Above my bed, a constellation of photos smiles down at me. There are a lot of photos, but they’re of the same people. My sister and her family, my parents, both together and apart, and me with Daniel. My small world. I’ve got friends, but the two people I’m closest with are Daniel and my sister, and now one of them is gone. Actually, now both of them are gone.

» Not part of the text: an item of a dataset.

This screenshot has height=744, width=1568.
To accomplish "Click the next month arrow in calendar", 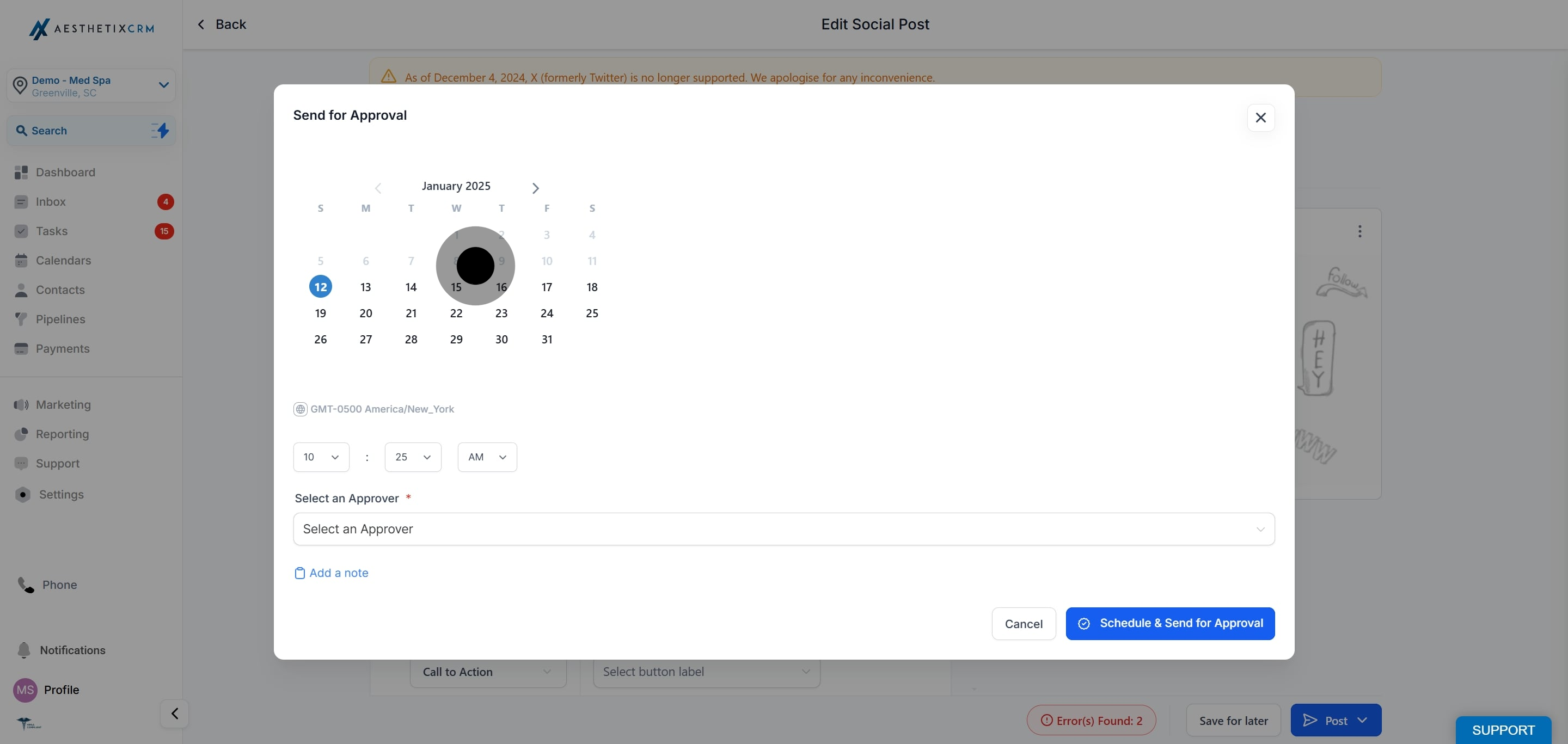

Bethany and I used to hang out constantly and talk every day, sometimes being on the phone together for an hour before we hung out. Our sign off was, “I’d better get going, or I’m going to be late to meet you.” Two years ago, Bethany’s husband, Ray, got transferred to Santa Monica, not far from Long Beach, where our father moved after Mom divorced him. I was thirteen and Bethany was nine, and we stuck a pin in the heart of his new city, which was two whole feet away from New York on our poster-sized map, and wrote “Daddy.” Pathetic, I know, but we were just kids.
Dad was so far away. Bethany is so far away. My mother has always been emotionally distant. And even though Daniel’s not technically that far from me, just a few trains between Jersey City and Brooklyn, the distance between us now seems incalculable. I’m the girl on the moon, alone.
I used to go out to California to visit Bethany almost every other month until I got laid off. Unemployment checks and sporadic freelance assignments don’t buy many plane tickets, and Bethany’s so busy being a mom that we don’t talk as much as we used to. I don’t know if I’ve ever needed to talk to her as much as I do now. Besides, the only other person I could talk to about this situation is my mother, and if I hear her say, “I told you so,” I may hurl myself out the window. And I live on the ground floor, so that’s not going to do much. I speed-dial my sister’s number, my agony making each ring hellishly long.